- [ARTICLE]:
>>>>

Opera "Cuatro Corridos" Addresses Human Trafficking
May 8, 2013 12:50 p.m.
Susan Narucki, UC San Diego Soprano, Project Leader
Hilda Paredes, Composer
Related Story: Opera "Cuatro Corridos" Addresses Human Trafficking
CAVANAUGH: Operas are known for telling dramatic, risky, and tragic stories of lives twisted by fate. A new chamber opera at UC San Diego is no exception except for the fact that the stories told in Cuatro Corridos are largely true. The four ballads in this world premiere are songs about 4 women trapped in and around the San Diego/Tijuana border region forced into lives of slavery and prostitution. It highlights the tragedy of human trafficking taking place in our own backyard. My guests, Grammy award winning soprano, Susan Narucki. She reforms the piece and was instrumental in commissioning Cuatro Corridos. Hilda Paredes is one of Mexico's distinguished composers. She's written music for one of the Corridos.
PAREDES: Pleasure to be here.
CAVANAUGH: Where did the idea for this production come from?
NARUCKI: It came from a conversation that I had with Pablo Gomez, who is the guitarist in the production. He's a wonderful professional guitarist who also happens to be a student of ours at UC San Diego. And we were talking about the border and the complications that that region has for all of our lives. We started talking about human trafficking, which was something that I heretofore had no knowledge of. We thought about the idea of bringing together composers and librettists to headlight this story.
CAVANAUGH: Now, this is called a chamber opera. What is that?
NARUCKI: Well, it's a little bit different than a grand opera in that it has fewer instruments. And in this instance, there is no conductor. So it's just myself singing, a pianist, percussionist, and guitarist. It's designed for small forces, and we've decided to make this for the small as possible forces so that it could be intimate, have a great impact, and also be portable and travel to other venues as well.
CAVANAUGH: Now, as I understand it, this opera tells 4stories of four different women. Where did you hear these stories? How did you decide to turn these stories into songs?
NARUCKI: Great question. Pablo introduced me to Jorge Volpi, a very distinguished Mexican novelist who also was interested in this subject and also bringing this information to light. He had read about an instance of human trafficking that took place in the San Diego air. In 2001. He read a detailed article in the New York Times that was an exposay that was an instance of trafficking and decided he would conduct a narrative in the form of Corridos and tell the story of four women who were part of the story.
CAVANAUGH: We're talking about women who are trapped, tricked, physically taken into lives of prostitution in San Diego's love fields? Is that it?
NARUCKI: That's correct. Women are trafficked from different small communities in Mexico. We talk about one in particular. Traffickers bring them north over the border and promise them a beautiful life. What ends up happening for a lot of these women, they are brought to the strawberry fields in the North County of San Diego, and they are made to work as prostitutes.
CAVANAUGH: Let's hear of some music from Cuatro Corridos. In is from the story of Rose.

<<<<

- [DATA ROWS]:

>>>>

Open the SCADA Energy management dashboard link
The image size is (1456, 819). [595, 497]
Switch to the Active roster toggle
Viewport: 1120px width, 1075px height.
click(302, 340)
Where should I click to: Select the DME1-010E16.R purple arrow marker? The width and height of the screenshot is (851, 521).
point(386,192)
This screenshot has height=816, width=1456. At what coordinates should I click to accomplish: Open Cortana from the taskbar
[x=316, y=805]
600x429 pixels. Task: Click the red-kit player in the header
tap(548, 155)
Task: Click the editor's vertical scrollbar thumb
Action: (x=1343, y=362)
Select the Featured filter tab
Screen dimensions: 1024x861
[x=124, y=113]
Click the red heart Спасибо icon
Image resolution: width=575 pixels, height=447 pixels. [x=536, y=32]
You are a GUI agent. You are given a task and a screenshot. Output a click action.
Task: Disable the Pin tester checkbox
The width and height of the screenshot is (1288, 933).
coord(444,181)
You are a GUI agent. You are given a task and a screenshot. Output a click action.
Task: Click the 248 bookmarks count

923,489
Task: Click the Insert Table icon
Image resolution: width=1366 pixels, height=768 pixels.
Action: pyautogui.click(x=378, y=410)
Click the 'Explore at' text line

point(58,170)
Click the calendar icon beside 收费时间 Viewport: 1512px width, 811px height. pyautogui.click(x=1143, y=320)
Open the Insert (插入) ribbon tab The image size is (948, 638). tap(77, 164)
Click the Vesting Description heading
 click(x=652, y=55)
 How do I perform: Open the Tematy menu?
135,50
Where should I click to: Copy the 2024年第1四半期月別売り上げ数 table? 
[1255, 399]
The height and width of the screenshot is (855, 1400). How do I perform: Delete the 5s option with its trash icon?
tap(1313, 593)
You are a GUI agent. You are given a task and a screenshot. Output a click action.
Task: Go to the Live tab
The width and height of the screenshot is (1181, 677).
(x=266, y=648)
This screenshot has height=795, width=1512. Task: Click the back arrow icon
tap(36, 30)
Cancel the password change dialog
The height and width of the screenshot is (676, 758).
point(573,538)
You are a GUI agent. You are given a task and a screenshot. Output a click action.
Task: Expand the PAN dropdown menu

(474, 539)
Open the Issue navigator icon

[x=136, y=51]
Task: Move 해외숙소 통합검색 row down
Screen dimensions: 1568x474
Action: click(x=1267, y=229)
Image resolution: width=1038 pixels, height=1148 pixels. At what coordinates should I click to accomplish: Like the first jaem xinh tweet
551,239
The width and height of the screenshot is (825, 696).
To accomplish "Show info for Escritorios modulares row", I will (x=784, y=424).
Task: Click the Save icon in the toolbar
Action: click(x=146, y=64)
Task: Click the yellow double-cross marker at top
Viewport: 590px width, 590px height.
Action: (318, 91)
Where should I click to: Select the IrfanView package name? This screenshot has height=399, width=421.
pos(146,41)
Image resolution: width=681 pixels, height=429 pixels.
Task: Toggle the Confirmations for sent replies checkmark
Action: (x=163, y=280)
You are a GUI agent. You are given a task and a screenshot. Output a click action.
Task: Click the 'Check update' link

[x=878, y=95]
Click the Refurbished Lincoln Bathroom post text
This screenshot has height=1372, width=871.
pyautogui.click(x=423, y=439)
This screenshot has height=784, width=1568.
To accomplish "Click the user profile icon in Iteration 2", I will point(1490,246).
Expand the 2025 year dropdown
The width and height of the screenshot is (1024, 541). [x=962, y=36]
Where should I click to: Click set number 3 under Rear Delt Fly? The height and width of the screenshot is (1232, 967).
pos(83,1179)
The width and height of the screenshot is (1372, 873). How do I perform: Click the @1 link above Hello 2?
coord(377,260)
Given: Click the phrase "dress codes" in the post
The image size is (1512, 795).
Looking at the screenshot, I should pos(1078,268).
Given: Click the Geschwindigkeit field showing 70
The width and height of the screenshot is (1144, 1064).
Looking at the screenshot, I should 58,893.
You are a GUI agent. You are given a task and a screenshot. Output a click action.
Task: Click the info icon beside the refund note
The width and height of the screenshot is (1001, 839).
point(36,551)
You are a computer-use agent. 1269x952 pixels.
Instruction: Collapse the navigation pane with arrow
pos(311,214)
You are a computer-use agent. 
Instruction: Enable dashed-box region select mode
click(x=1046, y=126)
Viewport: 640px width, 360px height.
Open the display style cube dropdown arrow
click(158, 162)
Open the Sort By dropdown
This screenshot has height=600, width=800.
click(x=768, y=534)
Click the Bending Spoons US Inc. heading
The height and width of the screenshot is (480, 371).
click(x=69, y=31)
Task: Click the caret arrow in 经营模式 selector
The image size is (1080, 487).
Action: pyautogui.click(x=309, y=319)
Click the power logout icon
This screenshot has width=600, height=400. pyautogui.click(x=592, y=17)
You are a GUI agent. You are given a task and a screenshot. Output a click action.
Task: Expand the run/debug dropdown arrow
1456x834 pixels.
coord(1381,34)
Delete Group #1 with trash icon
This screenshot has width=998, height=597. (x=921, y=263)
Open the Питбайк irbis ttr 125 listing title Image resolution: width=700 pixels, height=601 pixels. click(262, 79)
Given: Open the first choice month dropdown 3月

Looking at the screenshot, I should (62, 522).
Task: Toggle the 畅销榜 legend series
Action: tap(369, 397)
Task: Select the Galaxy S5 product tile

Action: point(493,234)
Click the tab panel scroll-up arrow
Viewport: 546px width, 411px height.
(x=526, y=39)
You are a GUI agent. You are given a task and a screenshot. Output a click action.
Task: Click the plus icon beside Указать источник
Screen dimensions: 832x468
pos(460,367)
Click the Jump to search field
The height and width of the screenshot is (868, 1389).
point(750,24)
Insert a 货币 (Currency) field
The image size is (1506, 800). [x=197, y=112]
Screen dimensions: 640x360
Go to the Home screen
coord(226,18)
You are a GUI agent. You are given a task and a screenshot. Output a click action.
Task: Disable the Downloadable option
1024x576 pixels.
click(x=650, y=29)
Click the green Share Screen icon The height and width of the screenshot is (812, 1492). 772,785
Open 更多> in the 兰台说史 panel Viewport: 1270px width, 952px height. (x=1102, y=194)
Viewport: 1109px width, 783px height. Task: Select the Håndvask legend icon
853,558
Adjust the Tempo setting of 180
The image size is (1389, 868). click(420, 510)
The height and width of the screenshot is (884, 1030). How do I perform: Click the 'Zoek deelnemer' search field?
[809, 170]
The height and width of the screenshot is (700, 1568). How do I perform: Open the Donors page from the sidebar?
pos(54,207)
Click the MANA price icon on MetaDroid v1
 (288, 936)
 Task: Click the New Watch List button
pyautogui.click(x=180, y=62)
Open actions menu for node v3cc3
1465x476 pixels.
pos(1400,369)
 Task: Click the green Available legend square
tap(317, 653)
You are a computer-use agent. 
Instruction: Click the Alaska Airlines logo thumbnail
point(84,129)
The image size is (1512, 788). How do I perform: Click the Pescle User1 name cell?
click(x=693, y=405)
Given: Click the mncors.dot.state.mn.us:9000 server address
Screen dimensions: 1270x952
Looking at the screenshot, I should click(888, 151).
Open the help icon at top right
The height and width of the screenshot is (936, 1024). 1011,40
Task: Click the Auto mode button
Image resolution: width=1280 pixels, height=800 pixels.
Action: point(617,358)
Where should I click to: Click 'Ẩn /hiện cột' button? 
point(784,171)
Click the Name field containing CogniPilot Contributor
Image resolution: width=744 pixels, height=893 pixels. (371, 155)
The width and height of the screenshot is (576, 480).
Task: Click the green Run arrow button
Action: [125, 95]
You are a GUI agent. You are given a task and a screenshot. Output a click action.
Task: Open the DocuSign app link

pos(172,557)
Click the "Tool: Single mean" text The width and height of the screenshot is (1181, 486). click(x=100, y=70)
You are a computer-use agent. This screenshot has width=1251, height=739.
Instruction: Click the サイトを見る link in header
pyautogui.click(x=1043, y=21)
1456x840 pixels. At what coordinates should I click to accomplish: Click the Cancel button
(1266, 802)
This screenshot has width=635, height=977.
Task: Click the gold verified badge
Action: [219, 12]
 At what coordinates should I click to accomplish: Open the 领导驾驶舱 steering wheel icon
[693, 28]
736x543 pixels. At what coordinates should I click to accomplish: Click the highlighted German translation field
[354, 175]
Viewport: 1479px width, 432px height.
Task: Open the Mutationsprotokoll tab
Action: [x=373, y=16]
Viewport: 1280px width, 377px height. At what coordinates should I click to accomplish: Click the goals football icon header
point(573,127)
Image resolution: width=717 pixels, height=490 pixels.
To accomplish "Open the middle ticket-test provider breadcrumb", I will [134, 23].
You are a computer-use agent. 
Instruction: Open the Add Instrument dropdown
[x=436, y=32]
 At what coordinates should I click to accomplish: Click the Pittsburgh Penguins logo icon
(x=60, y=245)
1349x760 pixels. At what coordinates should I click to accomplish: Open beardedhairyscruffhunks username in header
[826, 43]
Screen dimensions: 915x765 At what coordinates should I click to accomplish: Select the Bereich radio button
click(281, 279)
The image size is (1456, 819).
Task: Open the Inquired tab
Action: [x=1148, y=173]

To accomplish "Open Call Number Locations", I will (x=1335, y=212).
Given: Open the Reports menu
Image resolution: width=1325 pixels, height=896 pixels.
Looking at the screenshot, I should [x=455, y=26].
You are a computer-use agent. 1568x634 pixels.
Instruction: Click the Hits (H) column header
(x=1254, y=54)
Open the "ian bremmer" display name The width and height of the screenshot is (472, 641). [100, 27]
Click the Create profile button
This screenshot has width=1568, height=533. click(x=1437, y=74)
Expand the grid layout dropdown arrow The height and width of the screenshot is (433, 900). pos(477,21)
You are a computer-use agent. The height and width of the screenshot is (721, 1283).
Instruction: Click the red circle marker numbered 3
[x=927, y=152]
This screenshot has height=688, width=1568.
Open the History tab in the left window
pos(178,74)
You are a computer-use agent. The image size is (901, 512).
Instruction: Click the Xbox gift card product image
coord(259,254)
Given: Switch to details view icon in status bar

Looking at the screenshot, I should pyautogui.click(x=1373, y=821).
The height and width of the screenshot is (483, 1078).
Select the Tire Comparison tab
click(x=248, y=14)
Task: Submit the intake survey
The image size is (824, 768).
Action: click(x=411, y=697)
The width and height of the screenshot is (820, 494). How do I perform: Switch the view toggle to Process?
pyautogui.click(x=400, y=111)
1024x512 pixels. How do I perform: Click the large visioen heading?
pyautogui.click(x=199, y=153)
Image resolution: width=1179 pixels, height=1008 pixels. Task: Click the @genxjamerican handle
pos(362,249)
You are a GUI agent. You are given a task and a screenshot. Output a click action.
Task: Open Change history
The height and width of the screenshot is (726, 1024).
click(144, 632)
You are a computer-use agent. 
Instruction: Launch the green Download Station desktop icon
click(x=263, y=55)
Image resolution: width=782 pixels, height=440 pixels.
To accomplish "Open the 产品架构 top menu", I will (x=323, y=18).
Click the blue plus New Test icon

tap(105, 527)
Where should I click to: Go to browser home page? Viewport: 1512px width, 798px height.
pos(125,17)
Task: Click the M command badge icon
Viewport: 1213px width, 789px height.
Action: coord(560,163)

<<<<

- [SET TASK A]:
Reproduce the Cuatro Corridos interview from "PAREDES: Pleasure to" up to and including "headlight this story.", substituting "bassist" for "guitarist".
- [SET TASK B]:
Summarize the Cuatro Corridos interview in two sentences.
- [SET TASK C]:
Write the next part of the Cuatro Corridos interview, picking up right after its final line.

- [OUTPUT A]:
PAREDES: Pleasure to be here.
CAVANAUGH: Where did the idea for this production come from?
NARUCKI: It came from a conversation that I had with Pablo Gomez, who is the bassist in the production. He's a wonderful professional bassist who also happens to be a student of ours at UC San Diego. And we were talking about the border and the complications that that region has for all of our lives. We started talking about human trafficking, which was something that I heretofore had no knowledge of. We thought about the idea of bringing together composers and librettists to headlight this story.

- [OUTPUT B]:
Cuatro Corridos is a new chamber opera at UC San Diego whose four ballads tell the largely true stories of four women forced into slavery and prostitution around the San Diego/Tijuana border region. Soprano Susan Narucki says the idea came from a conversation with guitarist Pablo Gomez, and that the piece uses only a singer, pianist, percussionist, and guitarist with no conductor, so it can be intimate and travel to other venues.

- [OUTPUT C]:
NARUCKI: Rose is the third character in our piece. The music was written by Lei Liang, a colleague of mine. And Rose is a Mexican/American police woman. I imagine her to be about 35 years old. In the story, we imagine that she has been instrumental in finding and liberating these women. In the scene, she's giving a statement to the press. She's telling us the details of the arrest, but she's also asking a question: What will happen to these girls? Where will they go? What will their lives be?
(Audio Recording Played)
CAVANAUGH: Hilda, you compose music for the land of honey. What is that story about?
PAREDES: The land of honey is the story that the fourth character, called Violetta is telling about her friend, Iris, who was killed. It is actually the for of one woman, living woman, and at the end we hear the voice of the dead woman. And it is a story -- I wanted to give voice precisely to those dead women that have been killed, many of them, not only in this particular story, but many in the border with Mexico, Juarez in particular. And women that -- a lot of them have never been found. Most of them, the perpetrators have not been taken to justice. And all were completely forgotten. So this was my interest in this piece. So on the one hand, we hear Violetta telling the story about how they were raped and taken very young, often being sent by the father. And telling them to go to the land of honey.
CAVANAUGH: Ah, I see.
PAREDES: And this is a concept that is very much embedded in Mexican people by thinking that life is better across the border or anywhere else except in Mexico.
CAVANAUGH: Let's hear an excerpt from the land of honey.
(Audio Recording Played)
CAVANAUGH: I want to hear more about the concept of the land of honey, and there's a term, self-colonialism. I've never heard that before.
PAREDES: I made up that term to represent some phenomenon, social phenomenon that I find not just in Mexico, but in lots of countries, Latin American countries, always thinking that life will be better, that any cultural model brought from abroad is better than what you are and is a way of negating your own reality. And this is why people try to find -- to make life somewhere else.
CAVANAUGH: I understand.
PAREDES: It's like say that the grass is greener on the other side.
CAVANAUGH: Exactly. And this tragic story, of course, that is turned on its head is that she finds that there's something just terrible on the other side of that border
PAREDES: Yes, and the abuse and the violent aggression that these women are subjected to is something I try to bring in parts of the narrative in the voices, in between the members of the ensemble to represent how the destruction inside after this experience of rape or murder leaves you unable to articulate.
CAVANAUGH: Susan, throughout your story, you've been drawn to performing contemporary opera. That in itself is beyond the comfort zone of a lot of opera fans. How does Cuatro Corridos fit into the kind of music that you love? What does this bring to it?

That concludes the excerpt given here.